Current Montague bike models use the patented DirectConnect folding system, and are equipped with full-size 26", 27.5", or 700c wheels. When folded, the bikes measure approximately 36" x 28" x 12". Montague has pavement-specific models that utilize 700c wheels, including: Boston, Allston, Crosstown, Urban, Navigator, and FIT. Some models (including the Navigator, Allston, and FIT) are equipped with Montague's "RackStand" which serves as both a rear rack and a potential kick stand when released from the seat tube.

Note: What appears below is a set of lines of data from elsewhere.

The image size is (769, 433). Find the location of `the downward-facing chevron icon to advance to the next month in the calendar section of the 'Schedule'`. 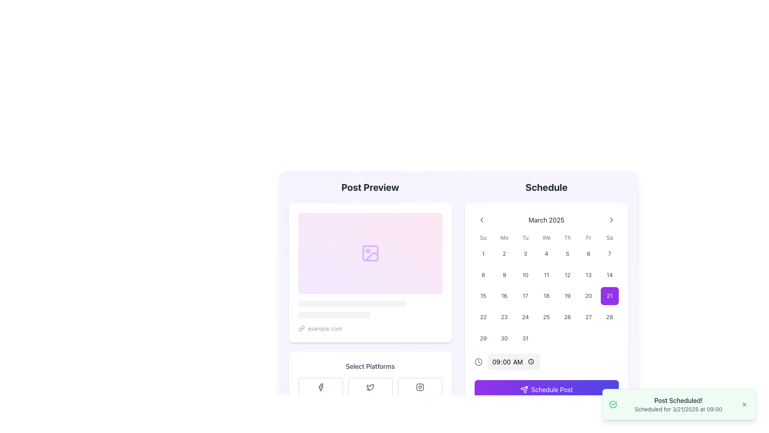

the downward-facing chevron icon to advance to the next month in the calendar section of the 'Schedule' is located at coordinates (611, 220).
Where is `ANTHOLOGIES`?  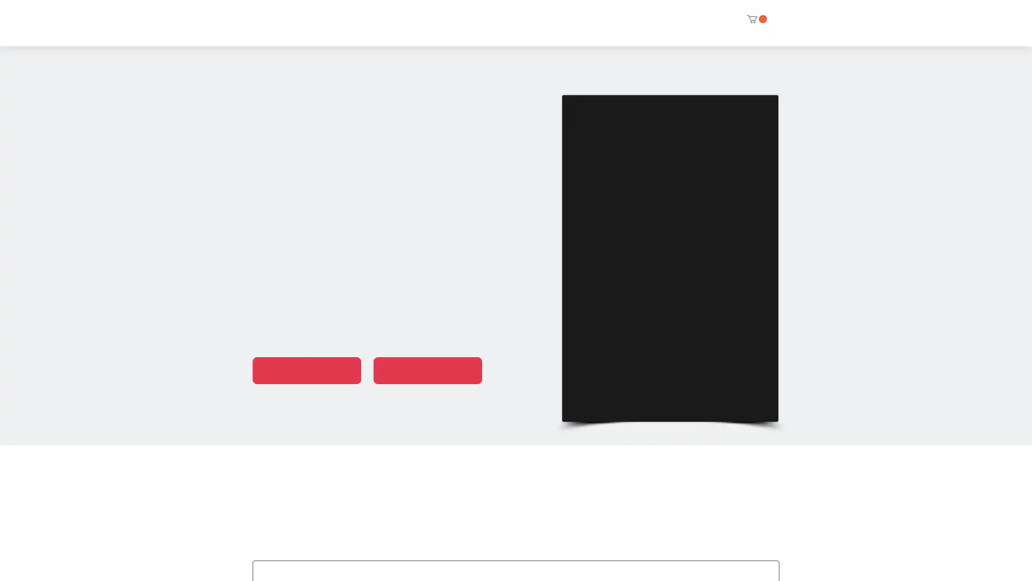 ANTHOLOGIES is located at coordinates (360, 537).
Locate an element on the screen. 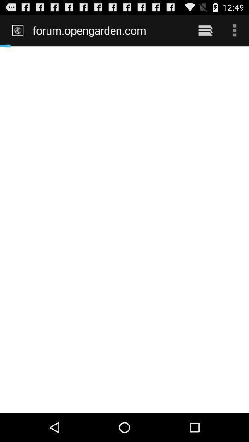 This screenshot has height=442, width=249. forum.opengarden.com is located at coordinates (108, 30).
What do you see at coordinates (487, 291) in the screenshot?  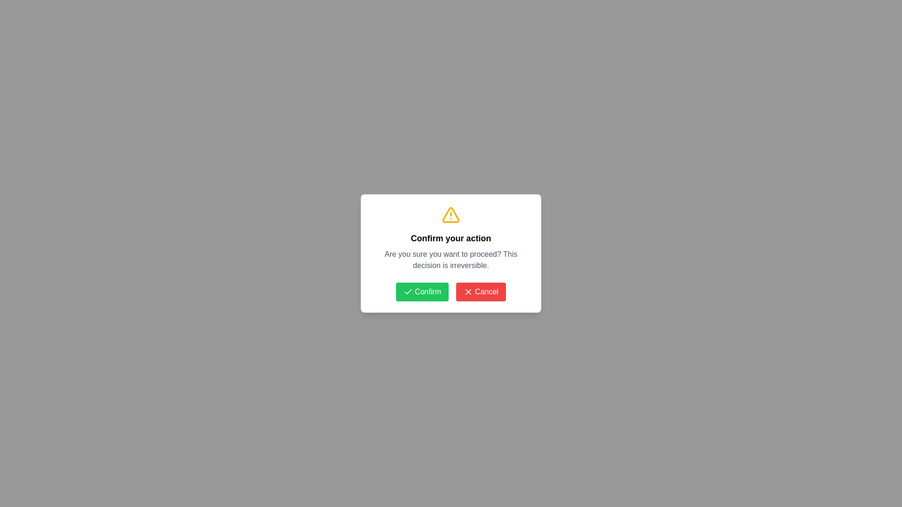 I see `text label of the 'Cancel' button, which is located within the red button on the right side of the confirmation dialog box` at bounding box center [487, 291].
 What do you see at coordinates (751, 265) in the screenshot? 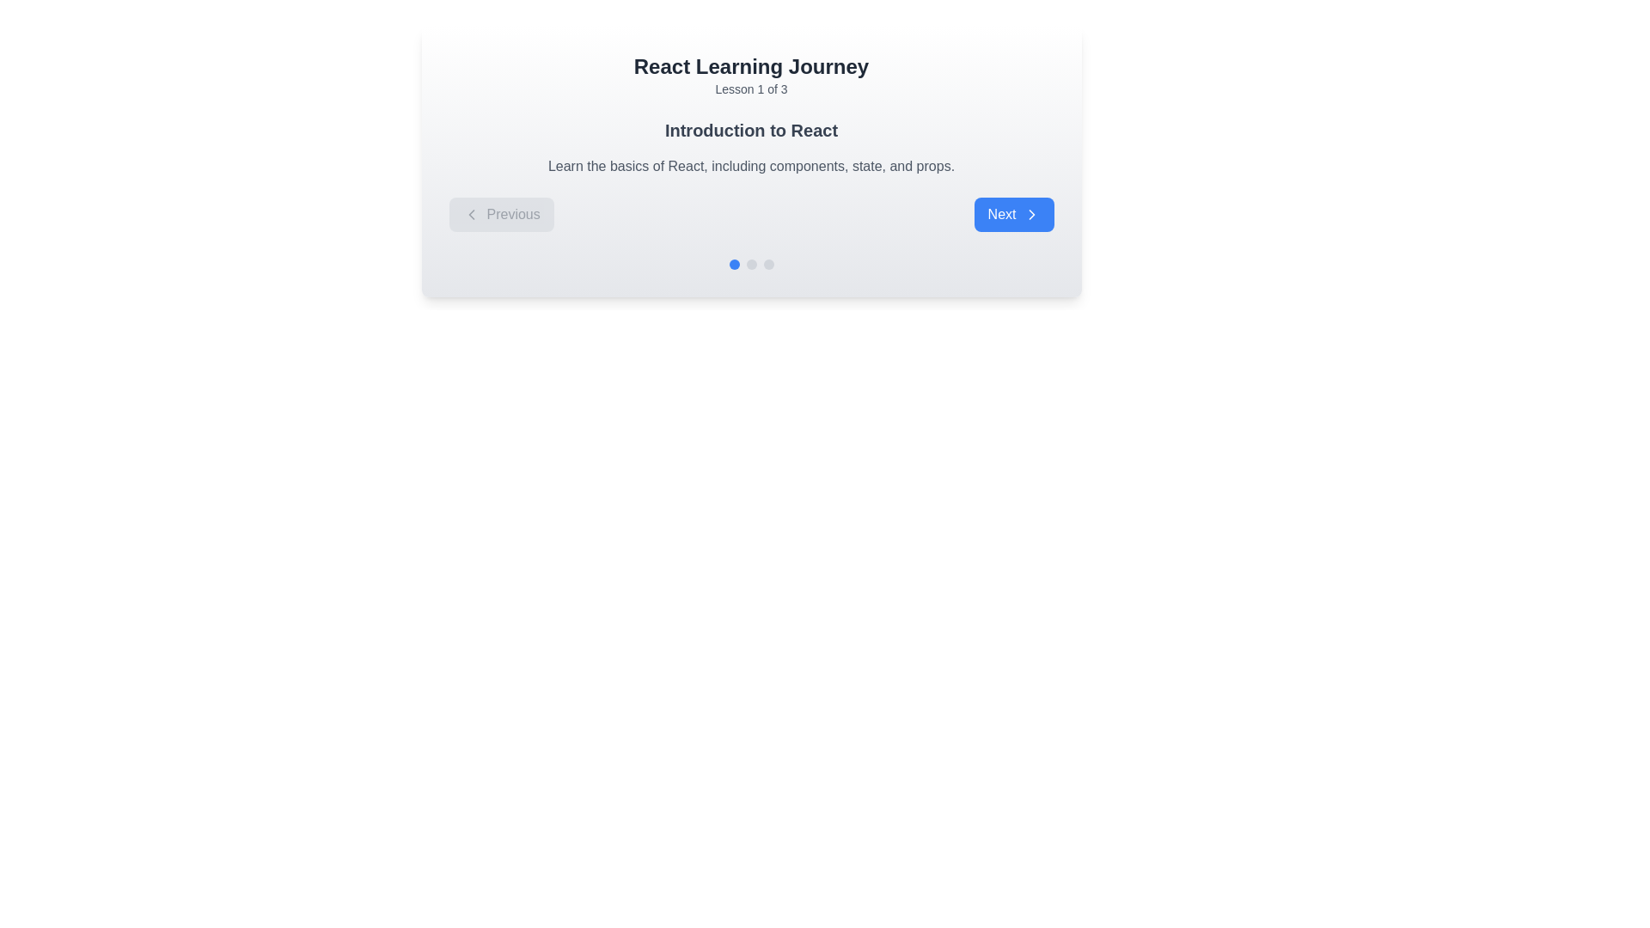
I see `the second Carousel indicator dot located below the 'React Learning Journey' section` at bounding box center [751, 265].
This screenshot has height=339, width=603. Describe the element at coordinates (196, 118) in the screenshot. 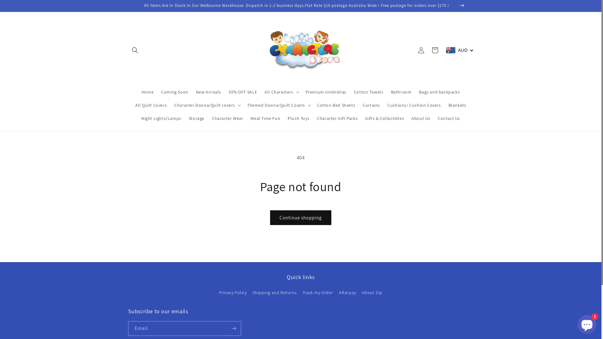

I see `'Storage'` at that location.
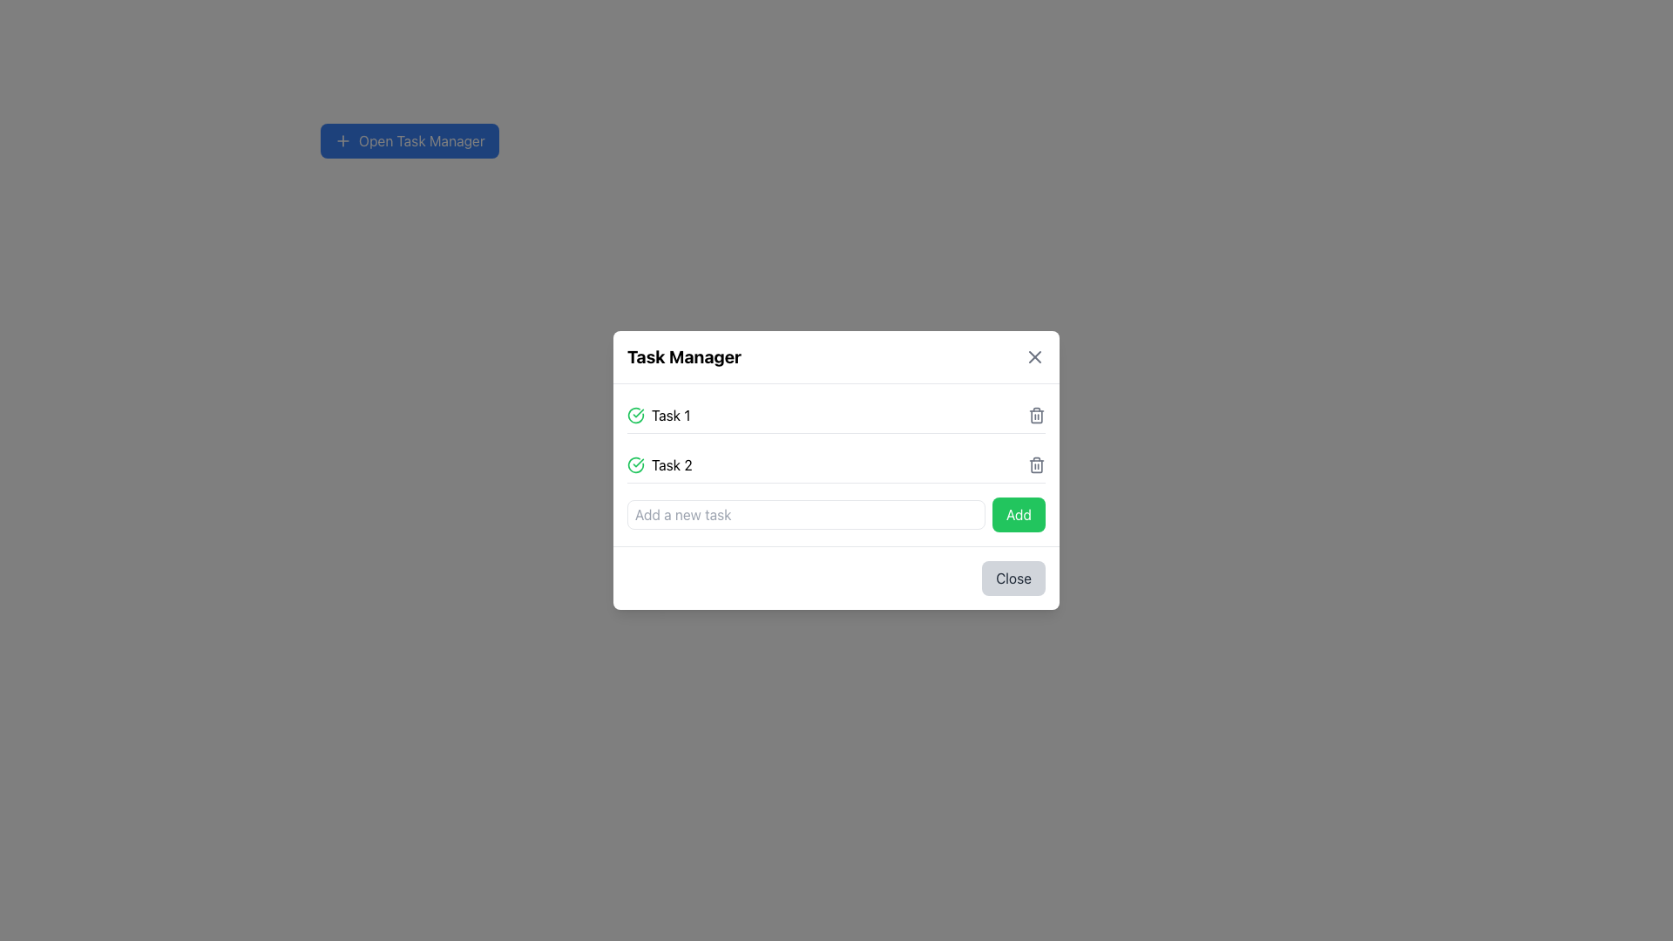  I want to click on the second task label in the to-do list under 'Task Manager', which is identified by its position below 'Task 1' and the green check icon to its left, so click(671, 464).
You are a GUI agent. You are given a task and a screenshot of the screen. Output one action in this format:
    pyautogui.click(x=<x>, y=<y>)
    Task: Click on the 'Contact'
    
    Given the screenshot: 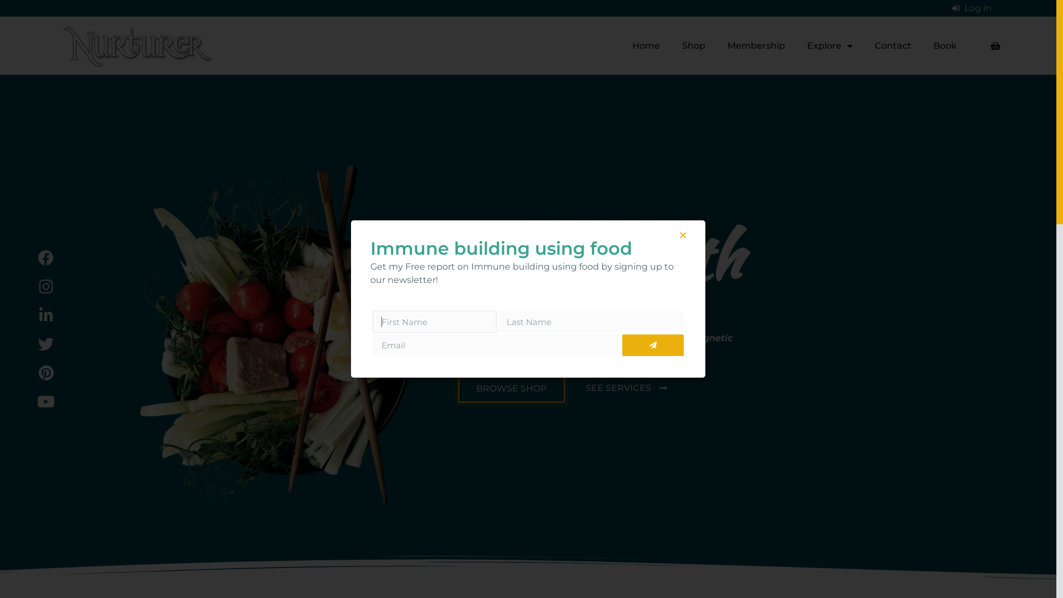 What is the action you would take?
    pyautogui.click(x=892, y=45)
    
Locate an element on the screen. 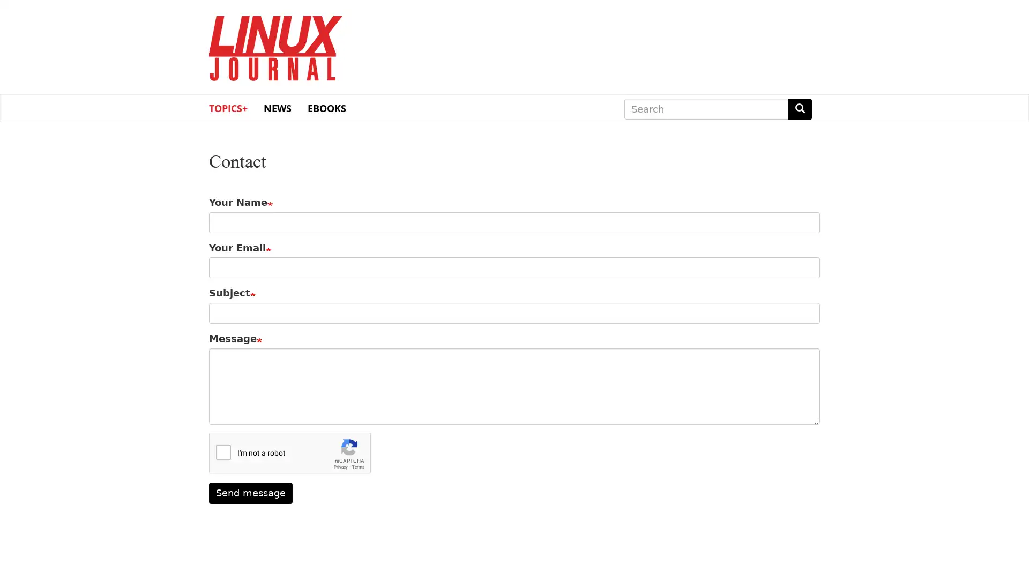  Search is located at coordinates (799, 109).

Montague also produces the Paratrooper line of folding mountain bikes that utilize either 26" or 27.5" wheels. Included in the Paratrooper line are the Paratrooper, Paratrooper Highline, Paratrooper Express, and Paratrooper Elite. Some Paratrooper models, including the Highline and Elite, utilize RockShox suspension systems. The company also offers electric pedal assist models, including the E-Crosstown.

Several bike models use an Octagon adjustable steering assembly that allows the handlebar to be adjusted in height without the use of tools. Most Montague bikes also utilize a Shimano drivetrain. The Allston model is equipped with a Gates carbon belt drive and a Shimano Alfine internally geared hub rather than a traditional bike chain and hub gear setup.